Sucedió un 23 de abril de 2017 en el estadio Santiago Bernabéu. Se producía el clásico mayor del fútbol de España y uno de los espectáculos deportivos más atractivos del mundo. Jugaban Real Madrid y Barcelona, por la liga española, con todos los condimentos para no sacarle la vista en ningún momento.

Y el partido colmó las expectativas. Ganó el Barsa 3 a 2, luego de ir perdiendo 1 a 0 tras una anotación del brasileño Casemiro. Esa desventaja se trasformó en victoria parcial por 2 a 1, luego del primer tanto de Lionel Messi y de un golazo de Iván Rakitic.

Con un hombre menos, por expulsión de Sergio Ramos, el equipo local fue por el empate que consiguió a través de James Rodríguez. Faltaban cinco minutos para el final. Mucho hacía presumir que el clásico quedaría empatado.

Pero de nuevo tenía que aparecer él. Messi, tras la habilitación de su gran asistidor, Jordi Alba, a los 47 minutos, cuando todo estaba por terminar, metió el zurdazo que chocó con la red de Keylor Navas.

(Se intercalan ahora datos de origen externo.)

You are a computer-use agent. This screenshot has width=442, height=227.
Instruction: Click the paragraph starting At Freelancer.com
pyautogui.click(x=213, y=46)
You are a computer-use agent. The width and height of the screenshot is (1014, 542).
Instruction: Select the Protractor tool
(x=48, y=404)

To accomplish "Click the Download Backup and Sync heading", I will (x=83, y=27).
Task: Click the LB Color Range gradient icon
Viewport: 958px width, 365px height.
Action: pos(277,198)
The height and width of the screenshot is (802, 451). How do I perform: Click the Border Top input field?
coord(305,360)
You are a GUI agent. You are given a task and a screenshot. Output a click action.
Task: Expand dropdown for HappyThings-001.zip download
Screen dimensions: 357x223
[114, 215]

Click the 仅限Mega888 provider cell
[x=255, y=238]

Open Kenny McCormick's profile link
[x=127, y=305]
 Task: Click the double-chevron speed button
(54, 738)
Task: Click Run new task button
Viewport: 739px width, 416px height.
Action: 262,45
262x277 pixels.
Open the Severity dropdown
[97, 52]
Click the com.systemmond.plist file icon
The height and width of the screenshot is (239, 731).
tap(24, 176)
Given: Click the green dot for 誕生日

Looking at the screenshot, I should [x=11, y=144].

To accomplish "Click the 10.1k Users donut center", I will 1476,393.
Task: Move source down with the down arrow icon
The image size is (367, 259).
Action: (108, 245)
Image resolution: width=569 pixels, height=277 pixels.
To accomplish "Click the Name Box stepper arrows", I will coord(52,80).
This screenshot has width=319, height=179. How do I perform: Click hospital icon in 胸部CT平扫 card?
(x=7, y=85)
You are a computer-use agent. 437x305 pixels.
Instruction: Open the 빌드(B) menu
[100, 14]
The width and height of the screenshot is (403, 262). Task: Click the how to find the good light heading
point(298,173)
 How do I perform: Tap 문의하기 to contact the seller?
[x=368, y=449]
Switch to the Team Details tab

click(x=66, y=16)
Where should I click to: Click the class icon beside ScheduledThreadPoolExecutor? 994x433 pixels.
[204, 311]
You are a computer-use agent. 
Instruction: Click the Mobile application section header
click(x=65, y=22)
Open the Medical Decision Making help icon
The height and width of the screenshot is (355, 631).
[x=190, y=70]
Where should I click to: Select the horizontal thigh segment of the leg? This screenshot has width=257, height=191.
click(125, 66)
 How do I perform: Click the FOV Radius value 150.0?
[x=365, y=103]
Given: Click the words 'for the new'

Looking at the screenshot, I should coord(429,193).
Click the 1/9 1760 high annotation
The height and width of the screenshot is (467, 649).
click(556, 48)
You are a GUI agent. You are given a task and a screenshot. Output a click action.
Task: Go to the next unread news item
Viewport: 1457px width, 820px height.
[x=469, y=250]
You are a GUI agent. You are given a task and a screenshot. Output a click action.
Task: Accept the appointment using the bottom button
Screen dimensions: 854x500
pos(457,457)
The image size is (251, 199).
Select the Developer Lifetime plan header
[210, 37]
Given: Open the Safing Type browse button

Fue el gol de la victoria y el gol 500 de Messi con la camiseta Barcelona. No podía haber llegado en un mejor momento. El rosarino lo celebró de acuerdo a las circunstancias. Se sacó la camiseta y la colgó en sus manos, en una suerte de provocación a los hinchas y de homenaje a los colores futbolísticos de su vida.